There is also the objection that too hard things have been said here about the turning to God under pressure of anxiety, and the expression in prayer of the natural desire for safety. After all, as a Jesuit fellow-padre reminded me at the front, Our Lord at His hour of trial, when "exceeding sorrowful even unto death," prayed in agony. And further it is plain that prayer to Him, and as He would have it be to others, was far more than a trustful harmony of self with the will of the Father. He urged men to take their requests to God. "Ask and ye shall receive." I can imagine that the conception of prayer at times of emergency, as suggested in earlier pages, might be so full of resignation as to be reduced to the fatalism extraordinarily prevalent at the front—"If it 'its yer, it 'its yer," as the men say. Are we not to ask not to be hit?

It is nearly enough to recall the Lord's Prayer in regard to this objection. As I have said, men on service widely associate prayer with the expression of need or anxiety. To restrict prayer thus is to begin the Lord's Prayer half-way through, at "Give us this day our daily bread." It is a question of order and emphasis. Christian prayer begins with God. It turns away from self to the glory of God. It begins with praise and acclamation—the glad acknowledgment of what God is and is doing. It is only in the second place and because of what God is—because He is our Father and is at work to bring in His kingdom and has a will for us and for all—that the prayer which expresses our need comes in aright.
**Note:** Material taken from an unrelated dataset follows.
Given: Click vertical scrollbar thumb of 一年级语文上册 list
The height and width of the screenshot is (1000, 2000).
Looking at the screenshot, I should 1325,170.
Therefore I would say to a man going into battle—"Pray now if never before. Set God before you as you see Him, as you can clearly apprehend Him, in Christ. He is your Father, you are His son, however unworthy. Lift up your heart to Him Who, in and through all the turmoil around you, presses onward with the business of His kingdom and the fulfilment of His heart's desire. And commit all to Him. In trustful intimacy give utterance to your longing to be brought through the perilous hour for service in His kingdom to the glory of His Name. Commit all to Him, asking forgiveness. He knows what you have need of in life or in death—and let the rest go!"

For such prayer in the Name of Christ—that is, prayer in accordance with His mind and founded on the character of God as made known in Him—there awaits undiscovered and unexhausted resources of power. So Jesus told men. So Christian experience testifies. We have to pray truly Christ-wise, not asking for stones to be made bread, not seeking to be hidden from life's storms, but to be brought through them in faithful endurance.[4]

We have to pray as Christ prayed in Gethsemane in fellowship with His sufferings. But we have also to pray as knowing the power of His Resurrection. We have to rise in faith to claim the supernatural power which neither He used nor we may use merely for self-preservation, which yet is to be set free in the service of the kingdom.

Prayer in the Name of Christ is not only the prayer of resignation, based on the self-committal of Jesus our Brother into the hands of the Father. Such would ever tend, as uttered by our trembling faith, towards fatalism. But it is also prayer in the Name of Him "Who was declared to be the Son of God with power by the resurrection of the dead, even Jesus Christ our Lord." It is the prayer of power—that power which was at Jesus' command, and was therefore the subject of His temptation, and was drawn upon by the faith of sufferers and yet was unused by Jesus to save Himself. This power is the power of God. It is "the exceeding greatness of His power, according to that working of the strength of His might which He wrought in Christ, when He raised Him from the dead and made Him to sit at His right hand in the heavenly places."